COURIC: Which makes you wonder Douglas what would have happened if the Louisiana Purchase had
not been, or had never come to be?
BRINKLEY: It would have been a completely different country, we would have been hemmed in by the
Appalachian Mountains or the Mississippi river would have been our western most frontier. We would
have been, Jefferson sold this idea for security purposes and reasons, we were worried about the French in
the plain states, we were worried about the British north of us, the Spanish south of us. We wouldn’t of
had this sea to shining sea. What’s amazing about Jefferson is that he, in his mind, said, “I want an empire
of liberty.” He envisioned that the United States was going to pull the United States together when many
federalist politicians were outraged. They thought acquiring all this new territory was going to divide
America. And the slavery issue was part of it too. Some of the southern parts here were slavery still
existed, you had a delegate balance of senators that you had to deal with. But Jefferson’s, in my view, his
number one accomplishment was not writing the Declaration of Independence.

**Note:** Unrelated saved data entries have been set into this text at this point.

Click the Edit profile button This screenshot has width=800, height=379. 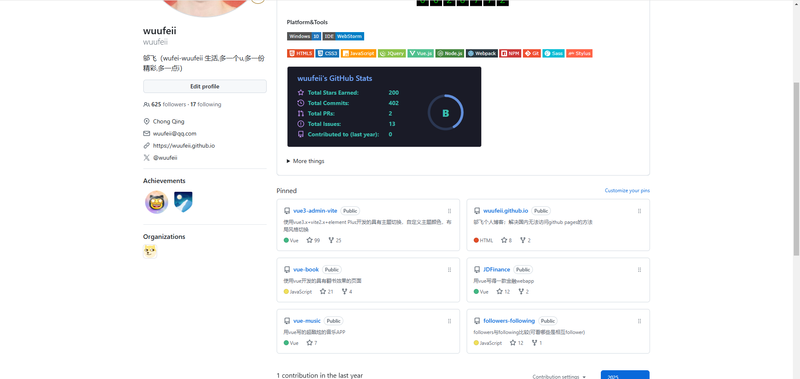coord(205,86)
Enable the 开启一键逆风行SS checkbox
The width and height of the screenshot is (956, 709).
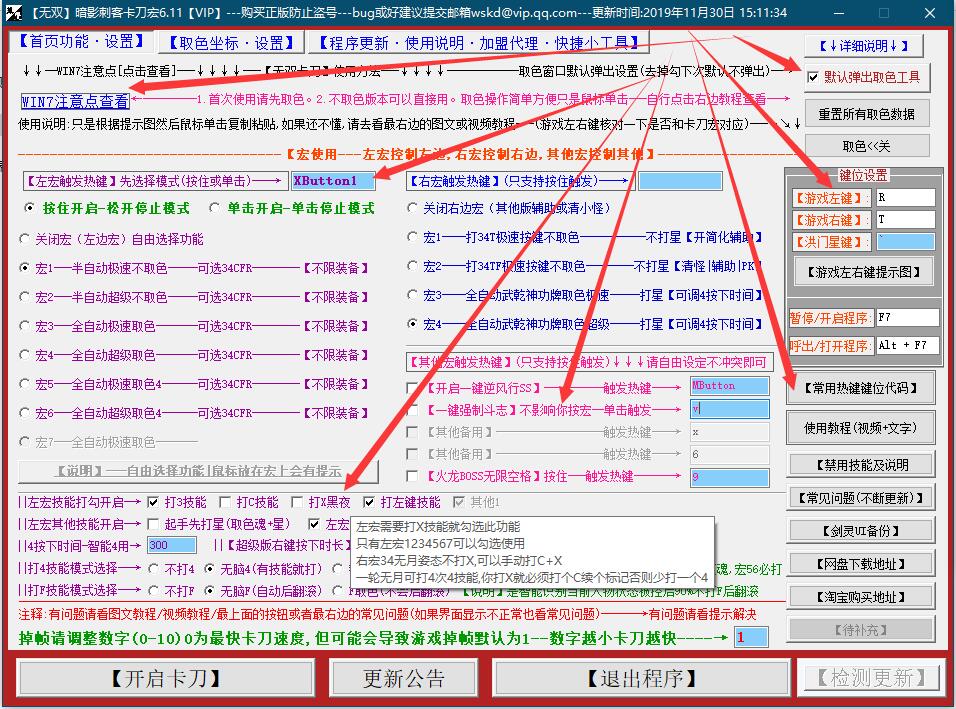click(414, 387)
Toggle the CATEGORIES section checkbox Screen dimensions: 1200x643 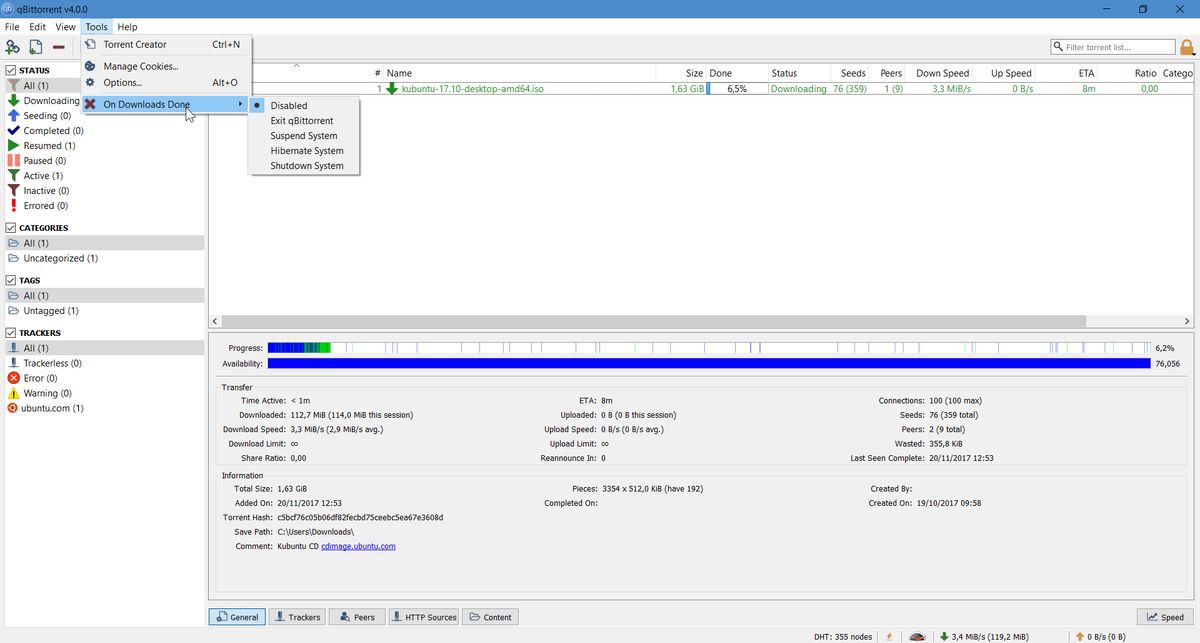(12, 228)
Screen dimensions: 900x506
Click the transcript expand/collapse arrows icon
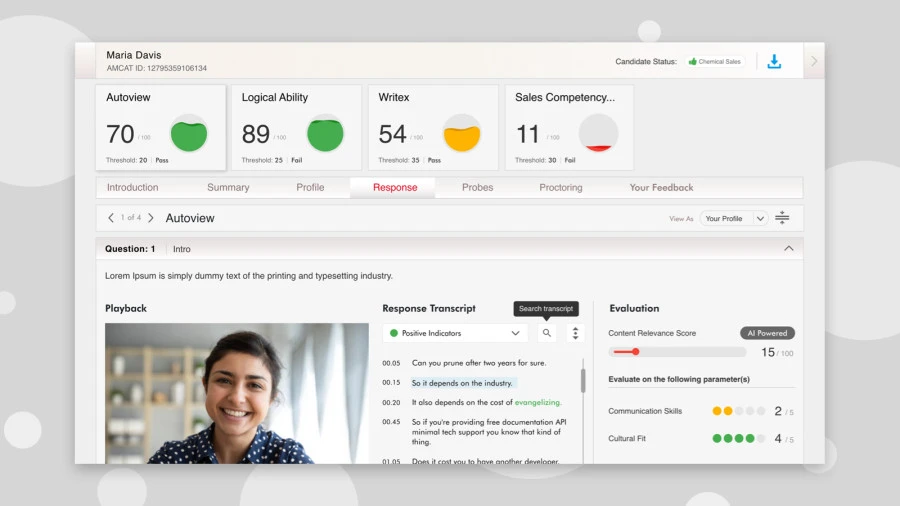tap(575, 333)
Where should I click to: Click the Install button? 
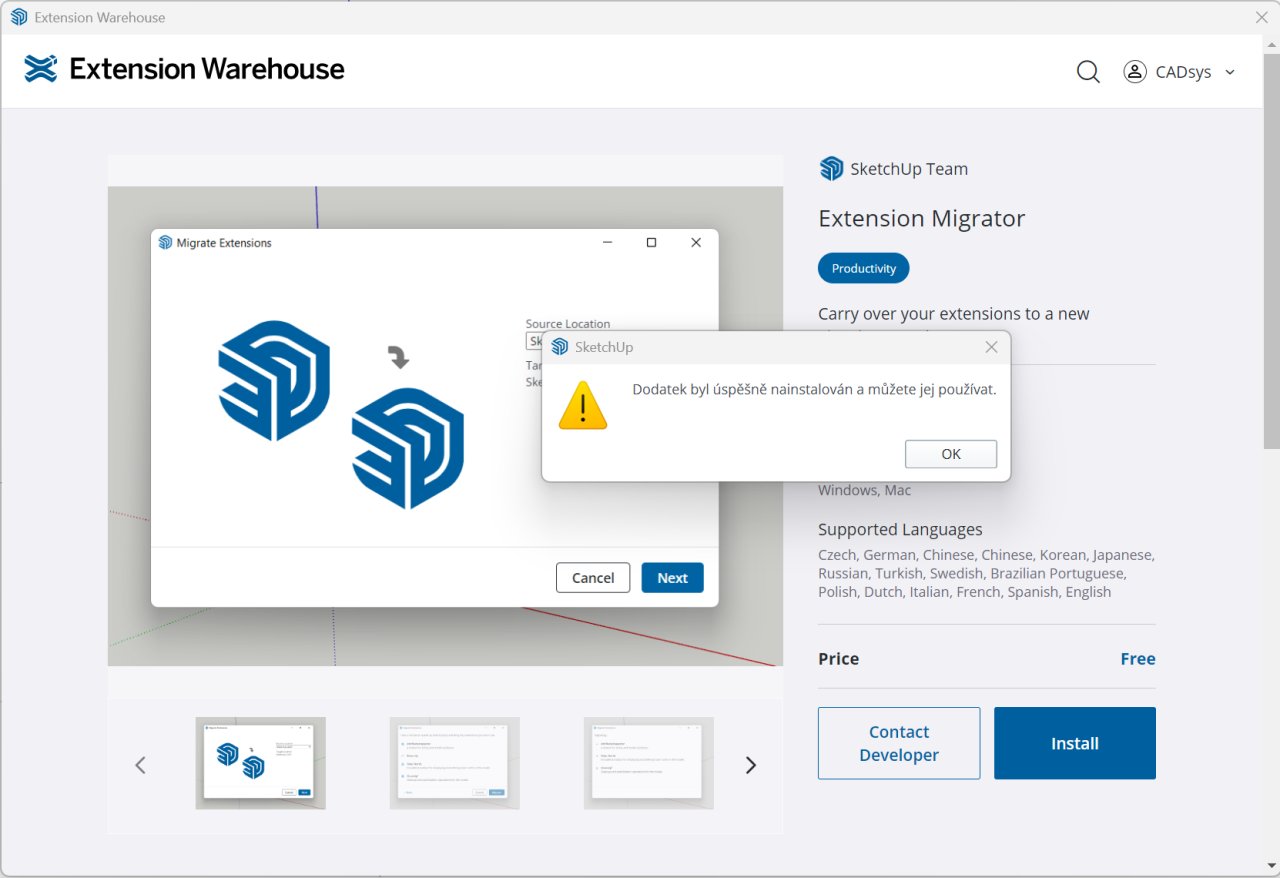tap(1074, 743)
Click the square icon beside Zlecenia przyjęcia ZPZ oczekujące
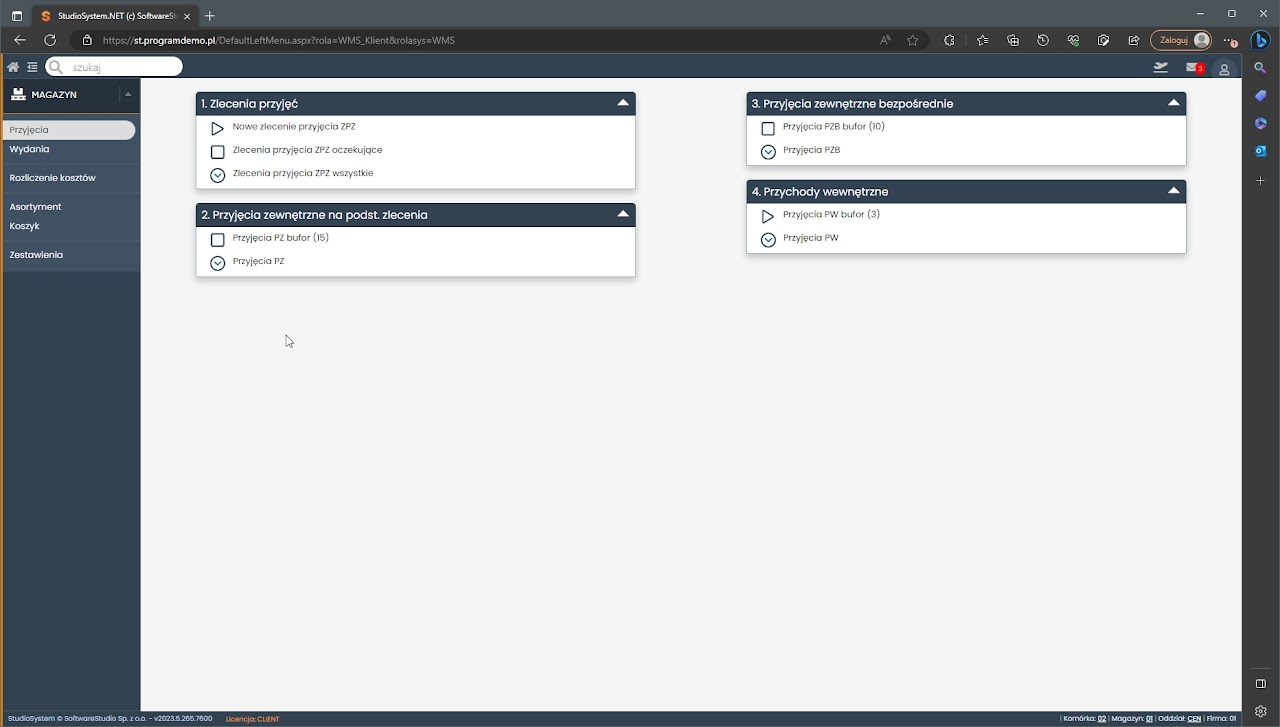This screenshot has width=1280, height=727. click(217, 152)
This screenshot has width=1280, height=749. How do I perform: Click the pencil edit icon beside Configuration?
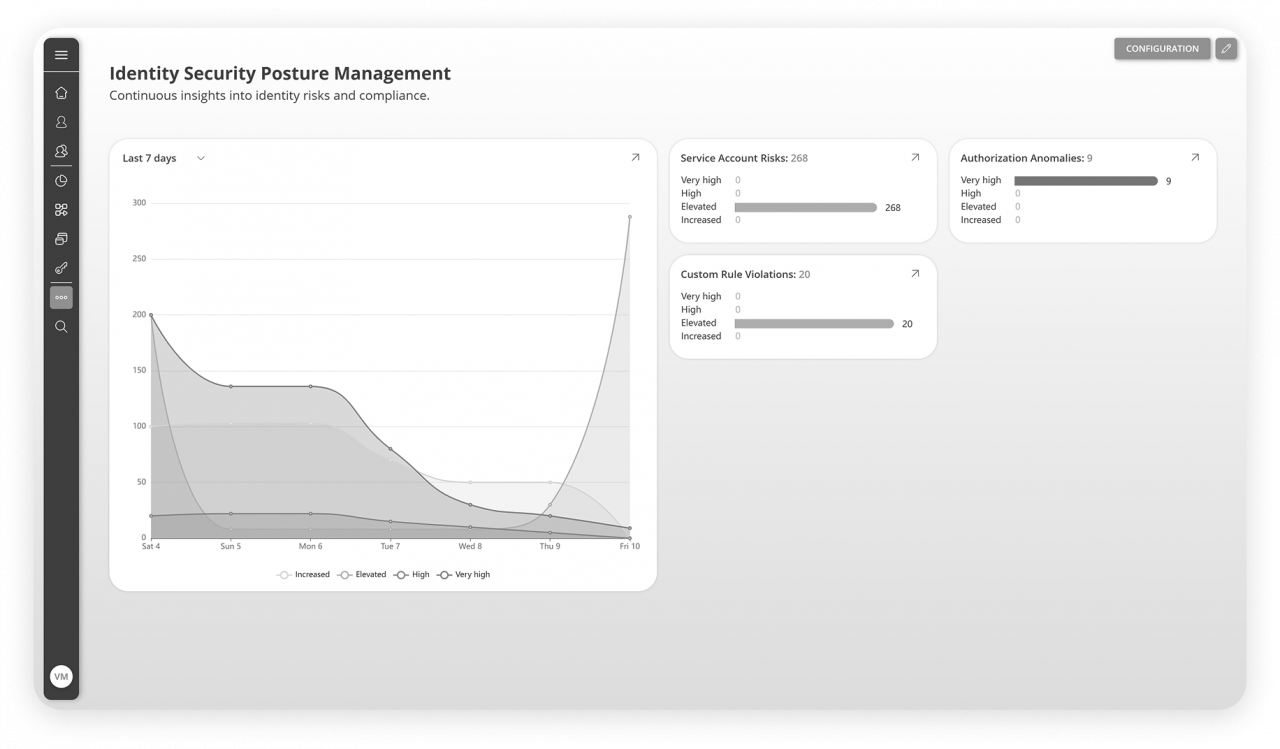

COURIC: Not being the founder of the University of Virginia.
BRINKLEY: Not being the founder of the University of Virginia, there are many other things I think we
could say it was. I think it was the astute diplomacy that he did to acquire Louisiana territory and to
double the size of our country, and to have a vision of this great new nation.
COURIC: Well, Douglas Brinkley this book is
The Mississippi and the Making of a Nation
written with Stephen Ambrose. Thank you so much for coming by, it’s nice to see you again and again.